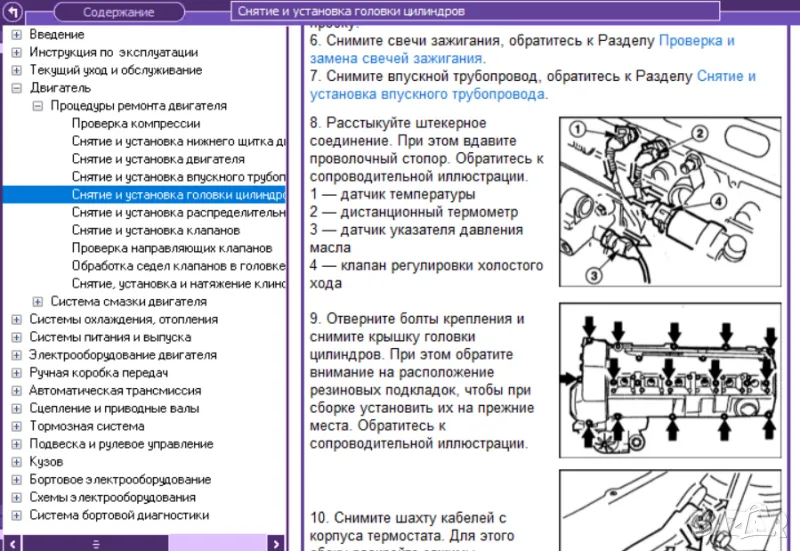
Task: Select Автоматическая трансмиссия in contents
Action: click(x=115, y=391)
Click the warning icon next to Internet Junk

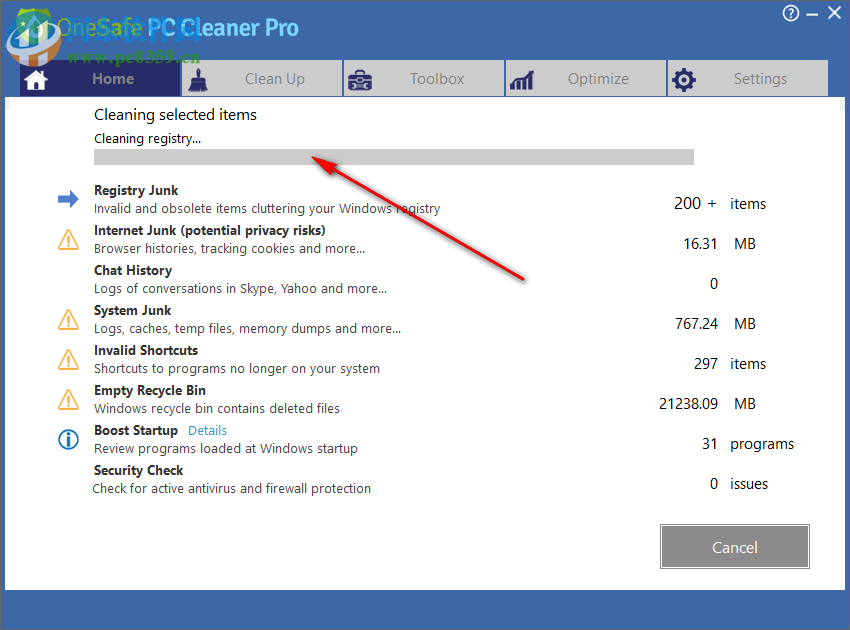[67, 239]
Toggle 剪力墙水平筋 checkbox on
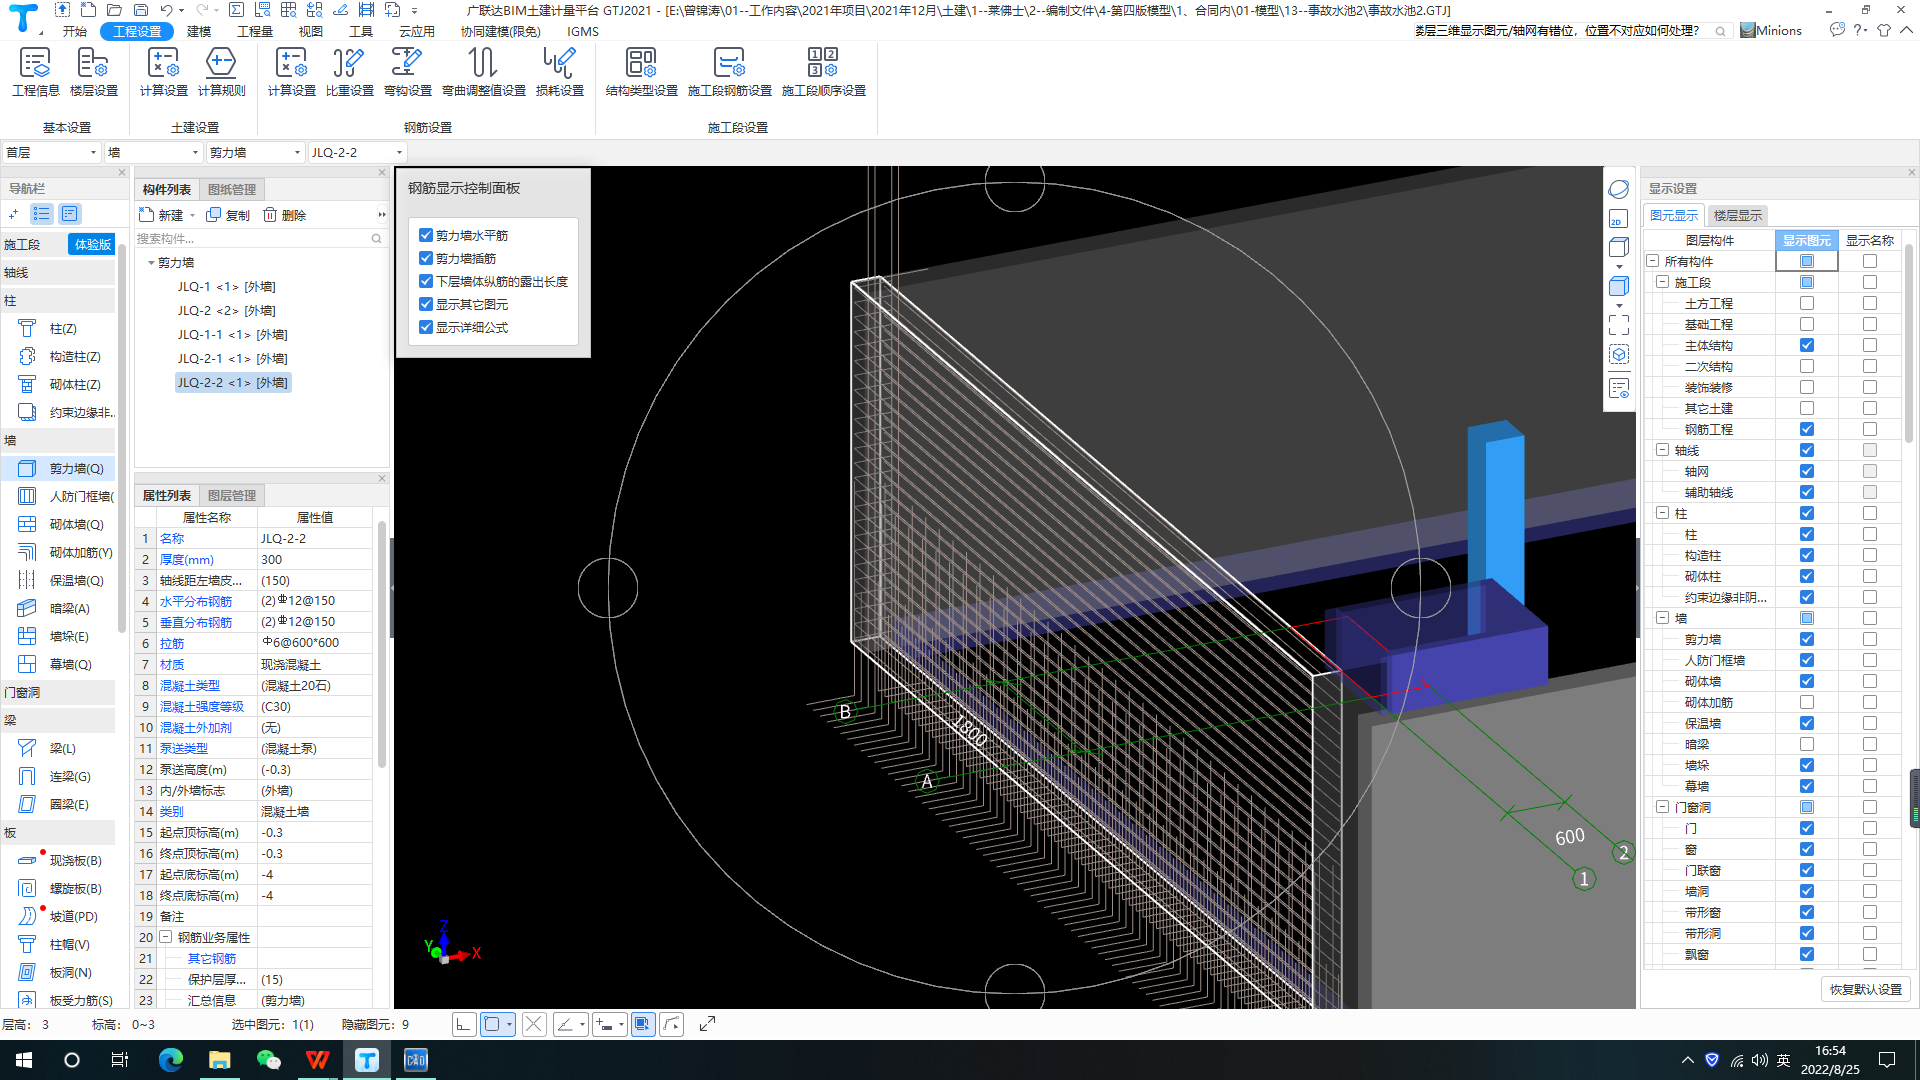 [x=426, y=235]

_ _ _

WHAT IS EXPECTED: Once the line with "Click the warning icon next to Internet Junk" is found, output it and every line after it through the end of the listing, exactly, without pictures.

ANSWER FOR THIS EXERCISE:
Click the warning icon next to Internet Junk

[67, 239]
Toggle 剪力墙水平筋 checkbox on
 [x=426, y=235]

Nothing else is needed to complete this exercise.